Plan: 2 strength sessions per week + daily movement
Warm-up: 10-min walk or treadmill
Strength A: Squats, shoulder press, TRX rows, deadbugs, med ball slams
Strength B (circuit style): Step-ups, woodchops, incline push-ups, farmer’s carry, planks
Post-workout: 10–15 mins in the sauna
I’m also walking 30+ minutes a day and stretching 3x/week. The sauna has become part reward, part recovery—it’s helping me feel grounded and reset after each workout. I’m old. Stretching is going to be important here.

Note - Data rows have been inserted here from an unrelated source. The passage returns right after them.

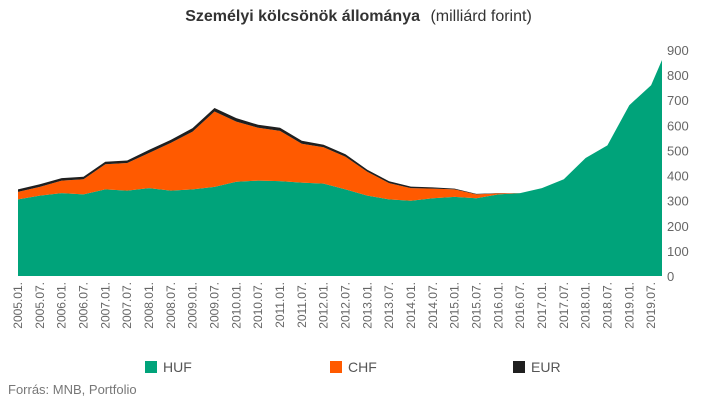 Image resolution: width=717 pixels, height=405 pixels. I want to click on y-tick-label: 400, so click(678, 176).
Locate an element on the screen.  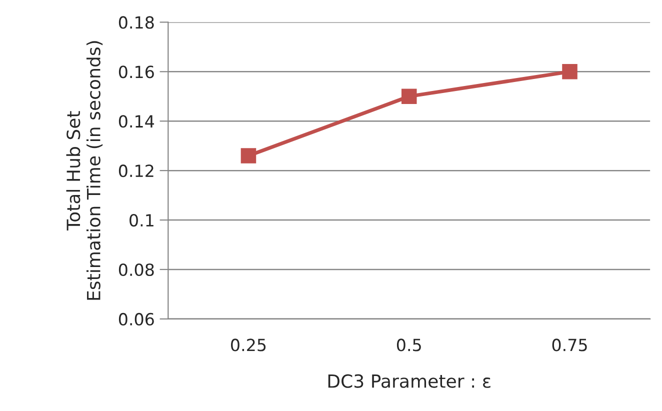
x-tick-label: 0.75 is located at coordinates (570, 345).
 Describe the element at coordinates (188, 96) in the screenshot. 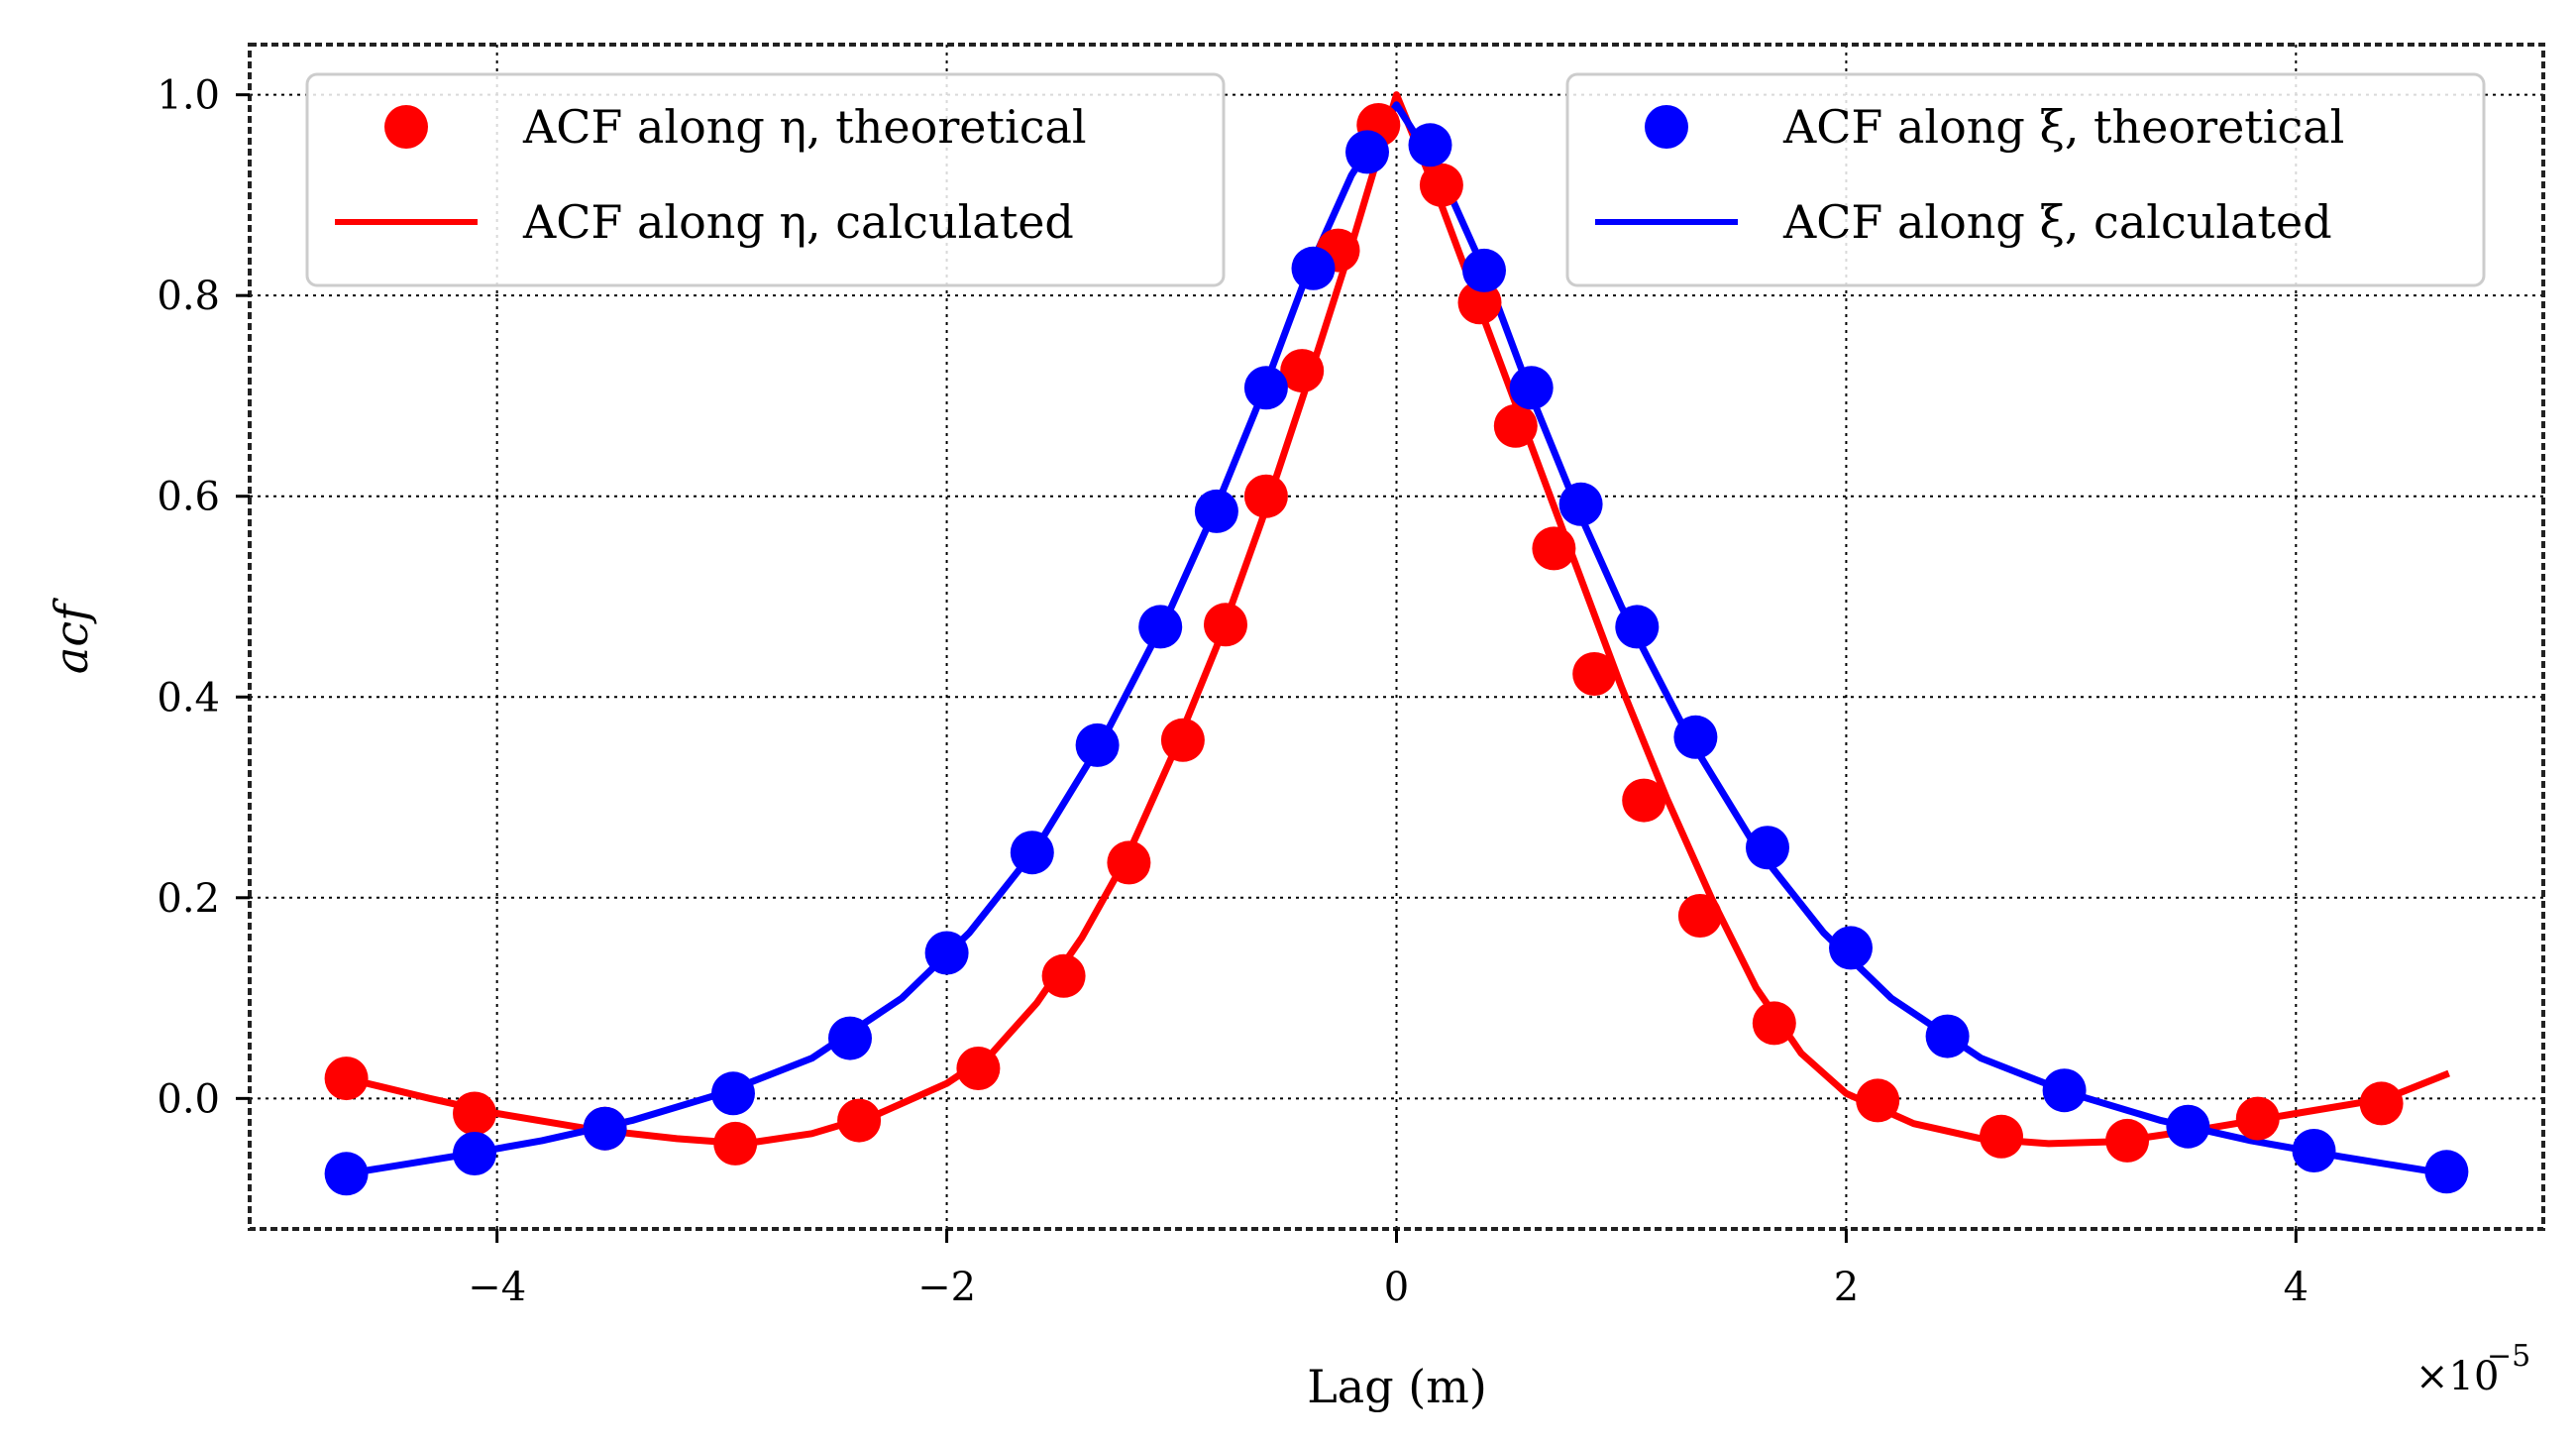

I see `y-tick-label: 1.0` at that location.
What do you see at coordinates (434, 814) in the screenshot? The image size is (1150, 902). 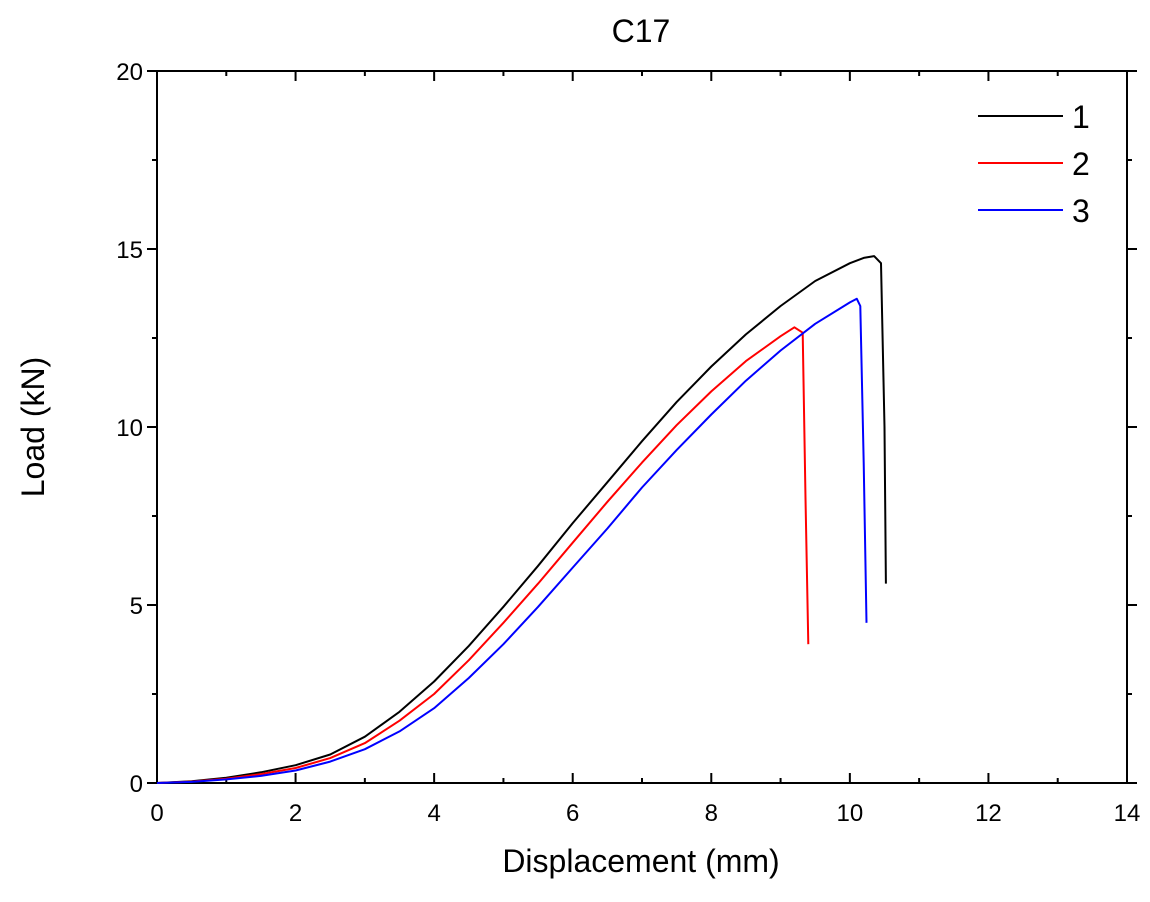 I see `x-tick-label: 4` at bounding box center [434, 814].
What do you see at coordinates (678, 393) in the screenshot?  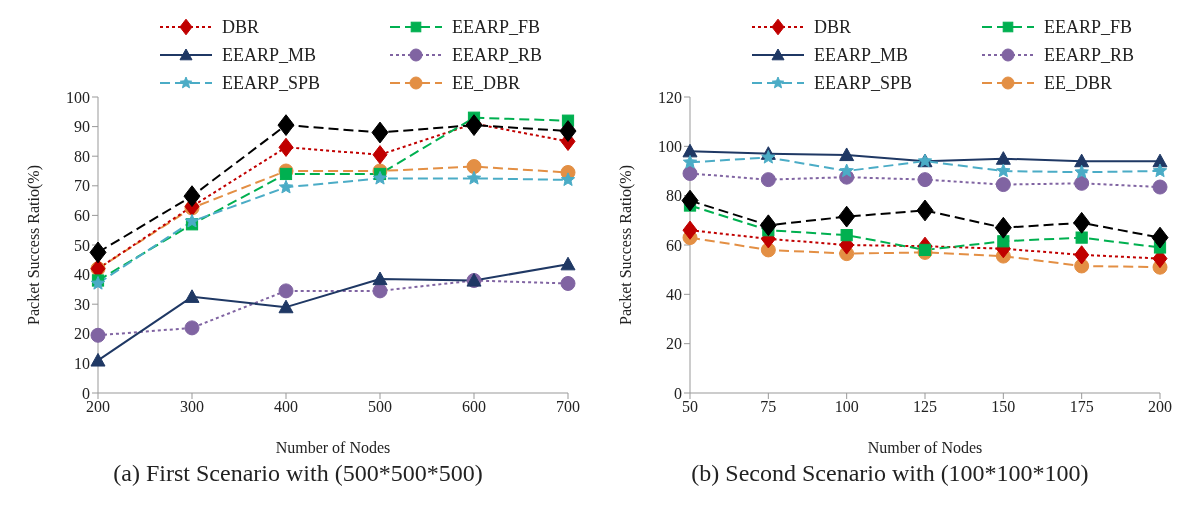 I see `y-tick-label: 0` at bounding box center [678, 393].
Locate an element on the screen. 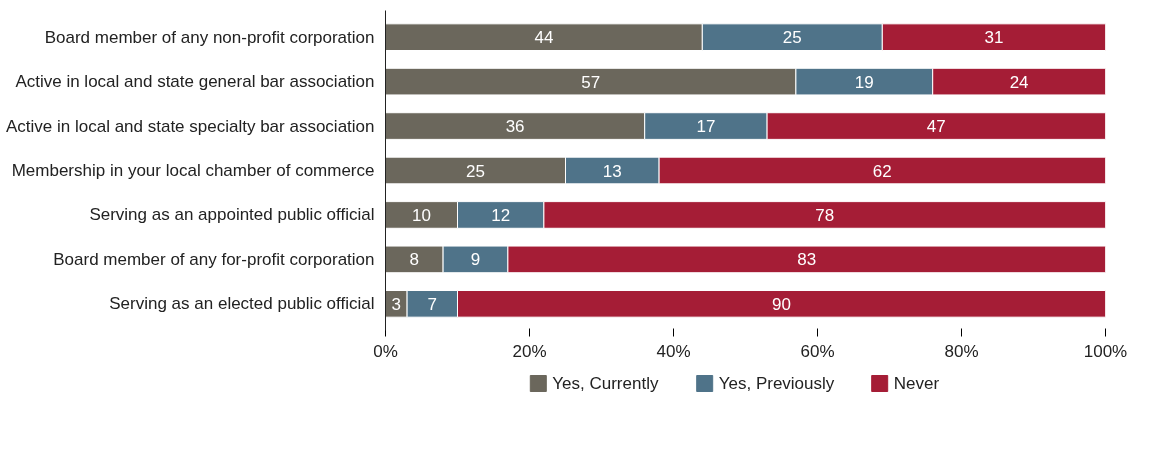 This screenshot has width=1176, height=456. data-label: 31 is located at coordinates (994, 38).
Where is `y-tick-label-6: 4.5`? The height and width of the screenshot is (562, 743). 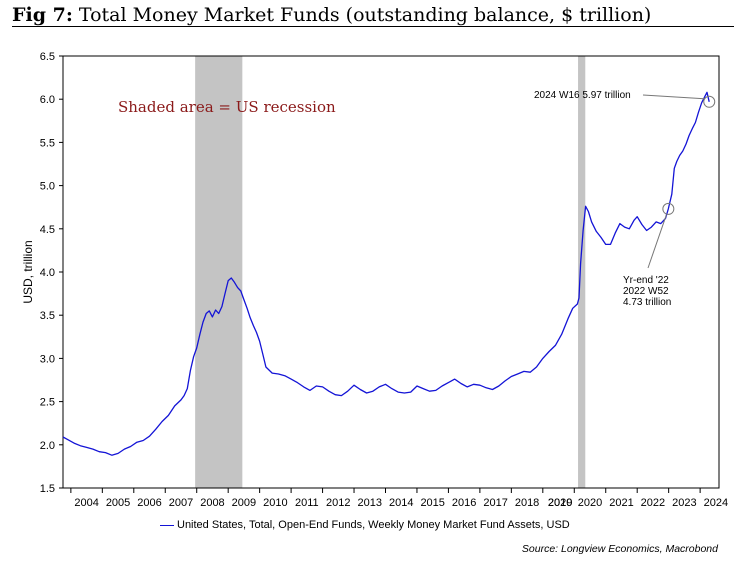 y-tick-label-6: 4.5 is located at coordinates (48, 230).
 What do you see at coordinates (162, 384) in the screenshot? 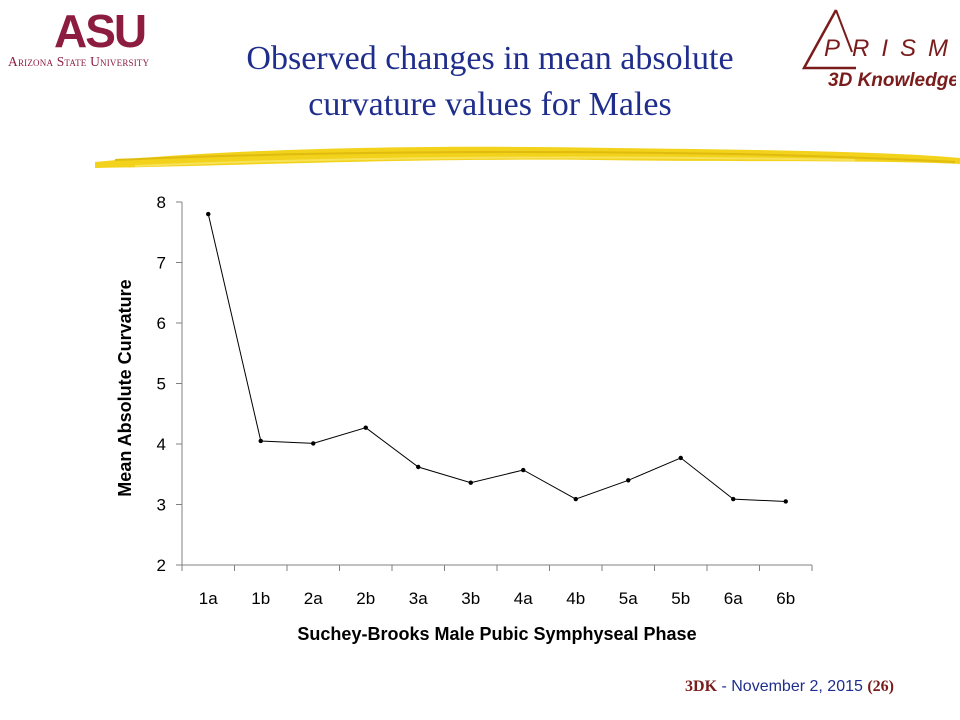
I see `y-tick-label: 5` at bounding box center [162, 384].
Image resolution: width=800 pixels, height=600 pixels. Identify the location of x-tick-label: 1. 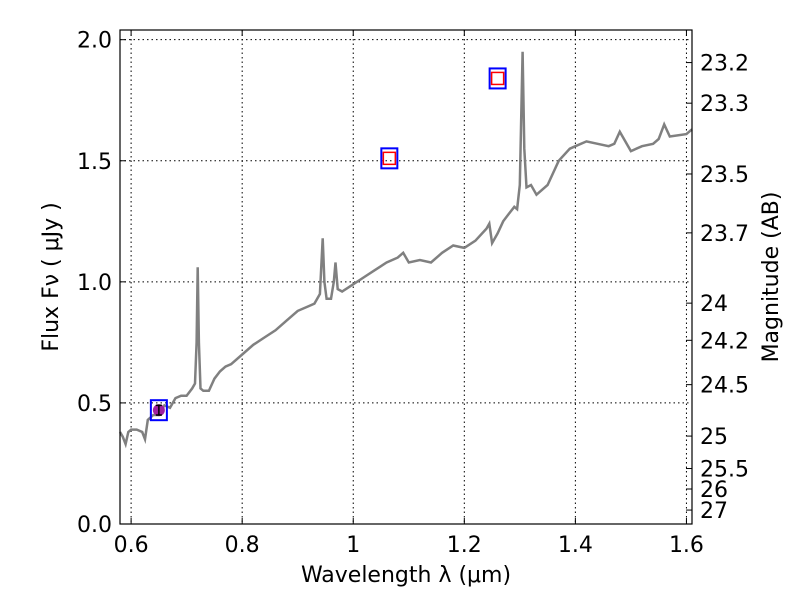
(353, 546).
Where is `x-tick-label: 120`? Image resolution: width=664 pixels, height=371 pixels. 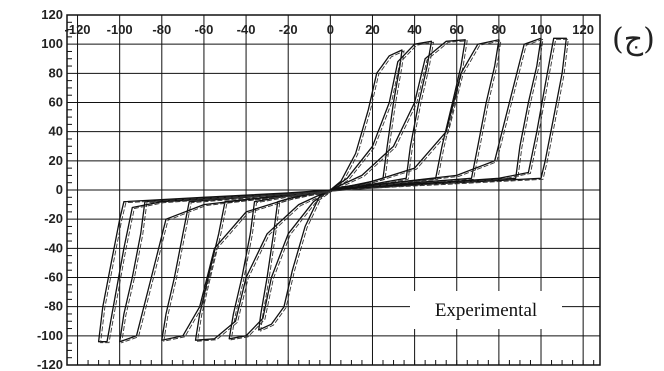 x-tick-label: 120 is located at coordinates (583, 30).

I’m not “dieting” I’m editing my menu. I started tracking my food intake and noticed I snack more than I realized when I go hard. I go REAL HARD. So I made a few small swaps:
Eat breakfast
Replaced sugary snacks with fruit
No Chips
Hit 2 litres of water/day
Following Atomic Habits, I’m trying to “make the healthy choice the easy choice.” Meal prepping on Sundays has already made lunch decisions feel less chaotic.
Some reading for the week ahead, during a busy week at work reading on the train will be a welcome hour or two of quiet time.
Zen Golf – For the mental game
Atomic Habits – For the routine building
I’m trying to re-build habits when I was working at the grocery store and every choice was very intentional, and the regimen I had during COVID. Whether it's shaving strokes, shedding pounds, or showing up to the gym when I don’t feel like it this journey is about becoming the kind of person who finishes what they start.
If you’re tired of false starts or waiting for the “perfect time” to begin—maybe this is your sign. The library is free. ChatGPT is smart. The YMCA is open. And you’re allowed to begin before you feel ready.